Hurt ex-engineer's suit calls Arkansas railroad company negligent

Ron Sparks (center), chief of the Arkansas & Missouri Railroad police, speaks to members of his staff as a firefighter carries a piece of emergency equipment after an accident involving an A&M train Oct. 16, 2014, south of West Fork.
Ron Sparks (center), chief of the Arkansas & Missouri Railroad police, speaks to members of his staff as a firefighter carries a piece of emergency equipment after an accident involving an A&M train Oct. 16, 2014, south of West Fork.

FAYETTEVILLE -- A former employee says poor and unsafe working conditions at the Arkansas and Missouri Railroad led to a 2014 train wreck that left him injured, according to a federal lawsuit.

Kevin Buehne, a former engineer, filed his legal complaint Monday in U.S. District Court.

DATA SHOWN:
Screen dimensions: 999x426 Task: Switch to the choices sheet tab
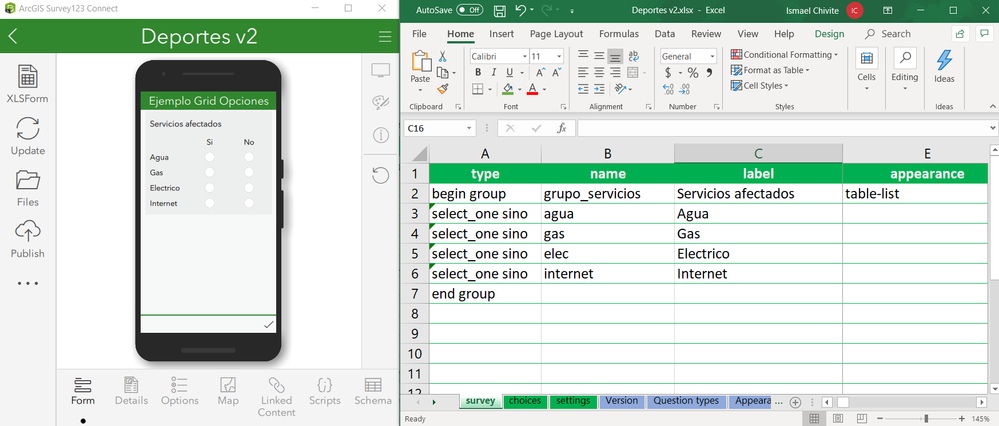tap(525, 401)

BRIEF:
How would this sentence from the article about the railroad lawsuit read in Spanish: "Kevin Buehne, a former engineer, filed his legal complaint Monday in U.S. District Court."?

RIGHT ANSWER:
Kevin Buehne, un exmaquinista, presentó su demanda judicial el lunes ante el Tribunal de Distrito de los Estados Unidos.